I VOLTI DEL CRISTO


Agli inizi della tradizione artistica cristiana si fu incerti sul raffigurare Cristo con un aspetto brutto - per renderlo vicino agli ultimi e ai sofferenti - o con un profilo affascinante, per far risplendere la perfezione della sua umanità. I Vangeli non ci dicono nulla sulla sua fisionomia esteriore. Molto, invece, sappiamo dei suoi atti e delle sue parole ed è questa la vera bellezza che ha catturato l’umanità. In questa luce si devono leggere le parole che il grande scrittore russo Fiodor Dostoevskij scriveva alla nipote Sonia in una lettera del gennaio 1868: «Tutti gli scrittori che hanno pensato di raffigurare un uomo positivamente bello si sono sempre dati per vinti. Poiché si tratta di un compito sconfinato. Il bello, infatti, è l’ideale. Al mondo c’è una persona sola positivamente bella: Cristo. L’apparizione di questa persona sconfinatamente, infinitamente bella è già un miracolo infinito». E nei Demoni, ancor più provocatorio, il romanziere russo farà di Gesù anche il segno della verità assoluta: «Se mai si dimostrasse matematicamente che la verità è fuori di Cristo, io starei dalla parte di Cristo!».

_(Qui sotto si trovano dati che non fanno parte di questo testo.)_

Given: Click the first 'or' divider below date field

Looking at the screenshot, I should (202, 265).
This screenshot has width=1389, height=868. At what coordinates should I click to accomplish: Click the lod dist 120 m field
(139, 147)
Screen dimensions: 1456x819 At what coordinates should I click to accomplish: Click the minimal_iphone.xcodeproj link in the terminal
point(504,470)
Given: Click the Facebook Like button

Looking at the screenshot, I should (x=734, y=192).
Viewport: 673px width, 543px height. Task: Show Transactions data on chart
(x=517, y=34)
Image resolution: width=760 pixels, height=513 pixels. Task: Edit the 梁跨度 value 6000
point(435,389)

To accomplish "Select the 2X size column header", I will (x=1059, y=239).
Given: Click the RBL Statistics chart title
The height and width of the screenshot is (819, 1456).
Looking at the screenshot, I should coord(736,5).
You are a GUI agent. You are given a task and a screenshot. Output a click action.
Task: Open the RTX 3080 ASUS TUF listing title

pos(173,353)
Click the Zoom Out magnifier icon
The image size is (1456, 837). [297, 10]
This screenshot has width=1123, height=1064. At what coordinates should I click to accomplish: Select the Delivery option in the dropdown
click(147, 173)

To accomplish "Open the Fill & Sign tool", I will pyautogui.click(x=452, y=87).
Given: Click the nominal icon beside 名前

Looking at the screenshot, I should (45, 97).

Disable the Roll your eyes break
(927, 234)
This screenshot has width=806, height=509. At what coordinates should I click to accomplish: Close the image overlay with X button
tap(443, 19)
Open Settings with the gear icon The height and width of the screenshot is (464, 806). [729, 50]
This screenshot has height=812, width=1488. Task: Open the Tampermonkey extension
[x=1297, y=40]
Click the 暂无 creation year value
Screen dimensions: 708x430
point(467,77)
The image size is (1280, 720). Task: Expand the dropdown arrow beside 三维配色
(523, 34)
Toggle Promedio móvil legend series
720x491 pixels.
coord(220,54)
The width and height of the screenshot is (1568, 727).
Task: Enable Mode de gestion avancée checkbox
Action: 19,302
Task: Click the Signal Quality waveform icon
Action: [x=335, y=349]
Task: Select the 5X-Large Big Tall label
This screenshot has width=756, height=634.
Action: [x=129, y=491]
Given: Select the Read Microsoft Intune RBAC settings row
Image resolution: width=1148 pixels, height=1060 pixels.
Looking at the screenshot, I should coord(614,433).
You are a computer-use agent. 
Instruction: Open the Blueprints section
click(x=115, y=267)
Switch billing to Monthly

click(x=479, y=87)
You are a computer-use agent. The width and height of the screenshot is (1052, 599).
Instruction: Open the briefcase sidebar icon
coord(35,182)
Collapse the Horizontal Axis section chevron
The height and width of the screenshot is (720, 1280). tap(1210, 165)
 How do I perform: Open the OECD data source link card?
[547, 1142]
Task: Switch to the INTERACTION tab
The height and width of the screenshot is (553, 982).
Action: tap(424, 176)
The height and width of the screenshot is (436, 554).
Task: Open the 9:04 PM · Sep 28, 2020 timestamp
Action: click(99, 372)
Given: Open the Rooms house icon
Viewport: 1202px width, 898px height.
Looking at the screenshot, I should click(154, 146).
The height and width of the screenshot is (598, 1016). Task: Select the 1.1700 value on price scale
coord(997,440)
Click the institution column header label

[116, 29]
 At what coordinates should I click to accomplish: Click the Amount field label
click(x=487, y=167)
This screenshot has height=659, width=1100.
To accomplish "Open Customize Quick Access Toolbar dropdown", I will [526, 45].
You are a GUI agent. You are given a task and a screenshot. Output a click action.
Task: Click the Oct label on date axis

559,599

Certo è che sempre sono state vere le parole lapidarie pronunziate dal vecchio Simeone mentre stringeva tra le sue braccia Gesù neonato: «Egli è segno di contraddizione perché siano svelati i pensieri di molti cuori» (Luca 2,34-35). Così il filosofo anticristiano tedesco Friedrich W.Nietzsche, che aveva considerato Cristo l’unico cristiano della storia, finito però in croce, nella sua opera Così parlò Zarathustra (1883-85) reagirà in questa maniera: «È morto troppo presto: avrebbe ritrattato lui stesso la sua dottrina, se fosse giunto alla mia età». Eppure anche Nietzsche non poteva prescindere da quella figura di «ebreo pieno di lacrime e di malinconia», come lo definiva al punto tale da intitolare un suo libro L’Anticristo!
È la stessa confessione che farà in piena rivoluzione sovietica (1918) un conterraneo di Dostoevskij, il poeta Alexander Biok (1880-1921) che, al termine dell’opera I Dodici, confessava: «Quando l’ebbi finita, mi meravigliai io stesso: perché mai Cristo? Davvero Cristo? Ma più il mio esame era attento, più distintamente vedevo Cristo. Annotai allora sul diario: Purtroppo Cristo! Purtroppo proprio Cristo!». Una figura imprescindibile, quindi, e “inevitabile” come lo sono le 64.327 parole greche di quei quattro libretti, i Vangeli.
A proposito delle parole di Gesù, della loro bellezza e forza è suggestivo quello che scrisse un altro scrittore ateo, il francese André Gide (1869-1951), che ebbe un rapporto tormentato con Cristo. Confessava nella sua opera Numquid et tu? (1922): «Penso che non si tratti di credere alle parole del Cristo perché il Cristo è figlio di Dio, quanto di comprendere che egli è figlio di Dio perché la sua parola è divina e infinitamente più alta di tutto ciò che l’arte e lasaggezza degli uomini possono proporci. Signore, non perché mi sia stato detto che tu eri il figlio di Dio ascolto la tua parola; ma la tua parola è bella al di sopra di ogni parola umana, e da questo io riconosco che sei il figlio di Dio».